Ray Saintonge (saintonge(a)telus.net) [050219 11:22]:
David Gerard wrote:
>An A4 page at 300dpi is 8.7 MB; at 600dpi it's
34.8 MB. How many pages are
>there? Time to buy a 1000-stack of DVD-Rs ;-)
The 1911EB has 29 volumes, of which the last is an
index. Each volume
has about 1,000 pages. Add three volumes for the supplements, and we
have a mere 32,000 pages. David, was your estimate based on colour
scanning? Wouldn't monochrome scanning take less space? There are very
few colour pages.
Greyscale (one byte per pixel, 210 x 297 / 2.54 / 2.54 * 300 * 300 pixels).
You could probably reduce it to four bits per pixel. I wouldn't suggest
going to three. I did this last year scanning in a pile of stuff.
The online images is an interesting proposal. Not
long ago on the list
there was mention of a Swedish project that includes both a scanned and
OCR version of a page. A scanned version is helpful for maintaining the
integrity of a text; a character recognized is better for applying
search functions and annotations. The French Gallica collection in pdf
can be a tremendous resource, but is difficult to use. There are some
interesting points to be explored, such as how much can the system handle.
Project Gutenberg and Distributed Proofreaders have web-based software that
apparently does the job well. Scan on one side, OCR on the other, correct.
Do one page at a time, highly parallelisable.
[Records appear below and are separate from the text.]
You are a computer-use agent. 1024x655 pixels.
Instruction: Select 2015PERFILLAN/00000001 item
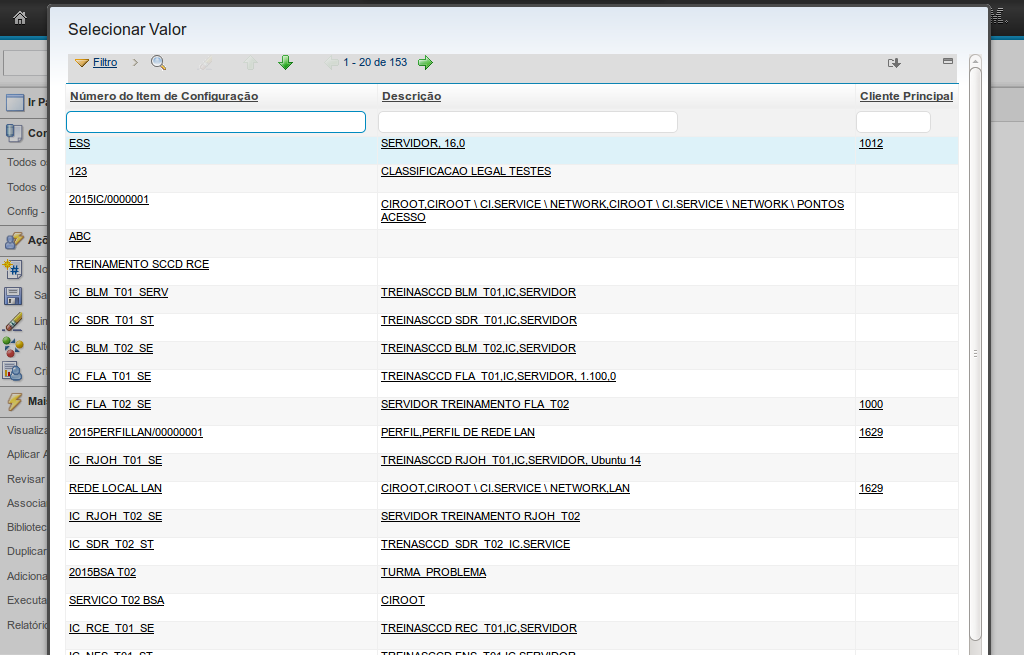pos(136,433)
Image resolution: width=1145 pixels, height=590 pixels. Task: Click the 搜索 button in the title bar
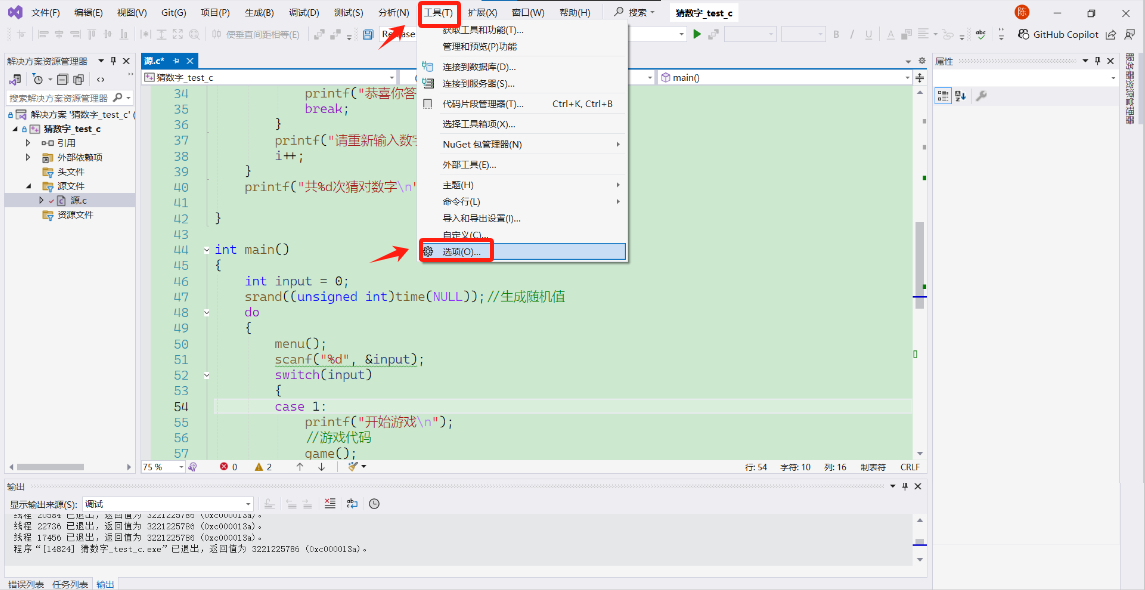click(635, 13)
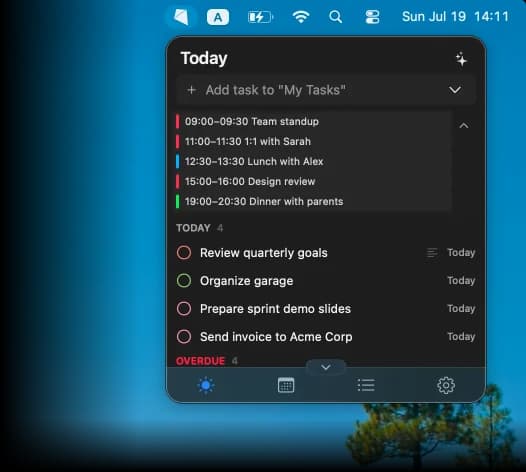
Task: Click the Wi-Fi status icon
Action: click(301, 16)
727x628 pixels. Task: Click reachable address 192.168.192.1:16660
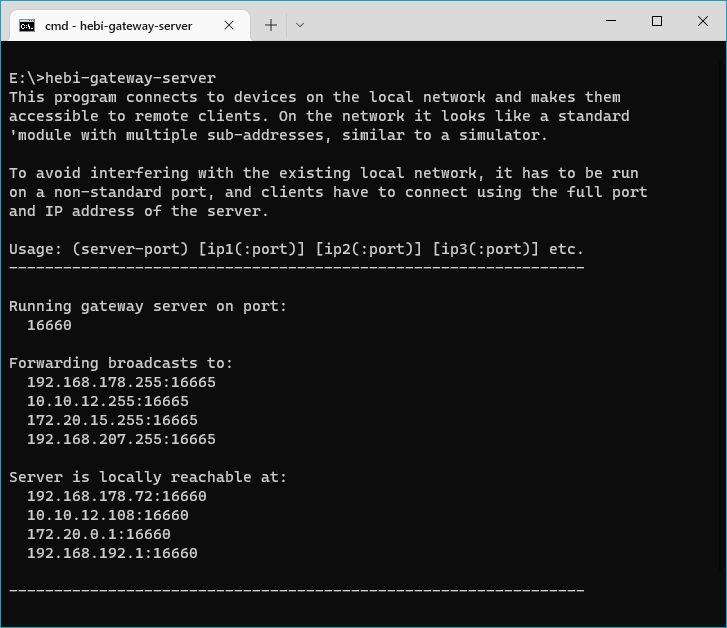click(x=112, y=553)
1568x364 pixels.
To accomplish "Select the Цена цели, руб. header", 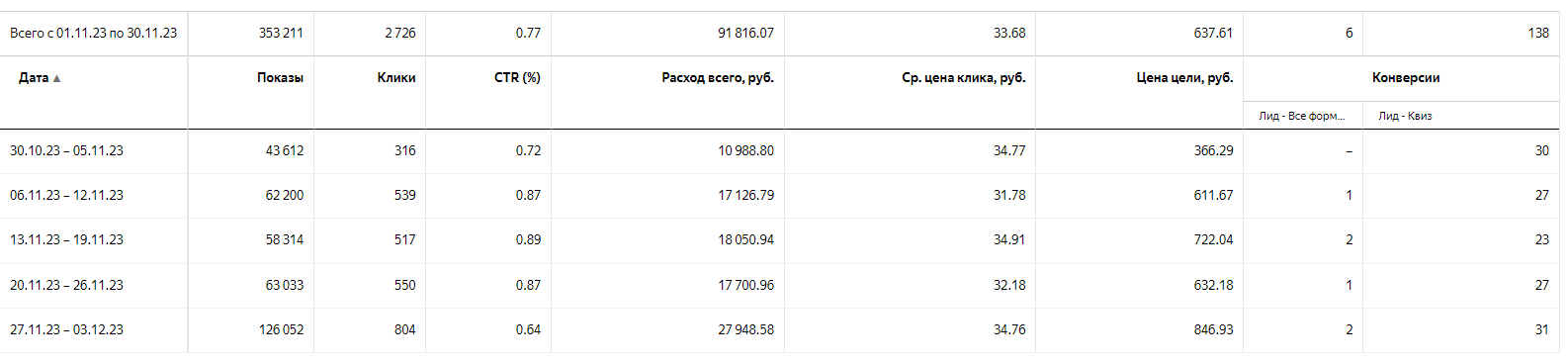I will [1184, 77].
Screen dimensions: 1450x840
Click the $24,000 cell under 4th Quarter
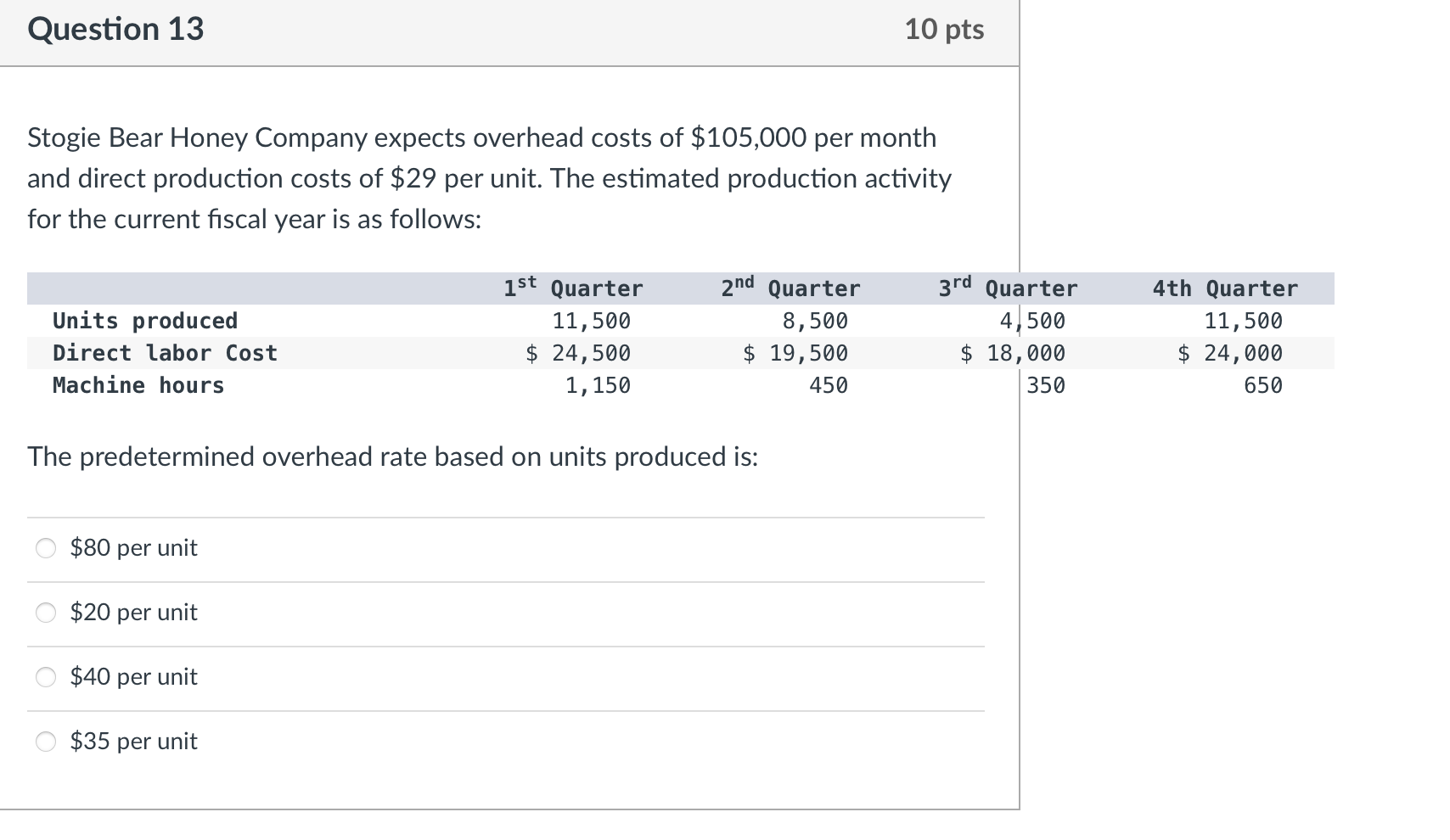[x=1229, y=353]
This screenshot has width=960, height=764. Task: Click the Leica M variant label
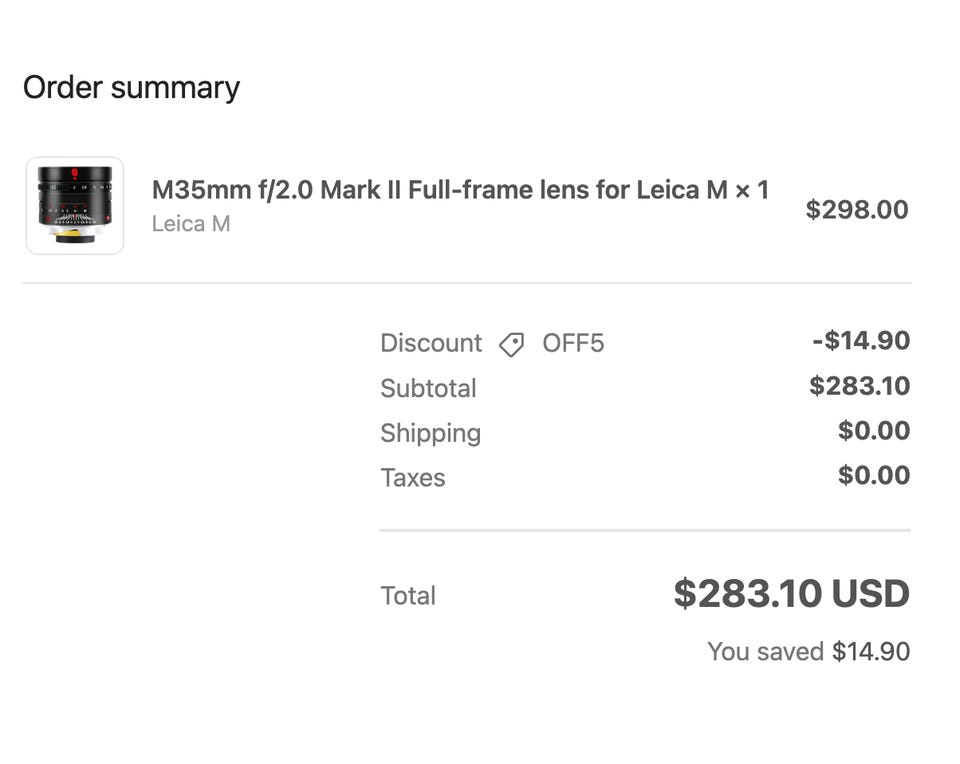[191, 224]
The idea of having a bunch of volunteers working away
in public view at
Wikimania to put something of the size of EB12 on line has great
publicity appeal, especially if these volunteers are at it round the
clock. Whether the EB should be the only work treated that way at
Wikimania should remain an open question. Perhaps the scanned works
should be in several languages. :-)
Could be very nice. And very geeky. And get EB to say nasty things about us
again ;-)
- d.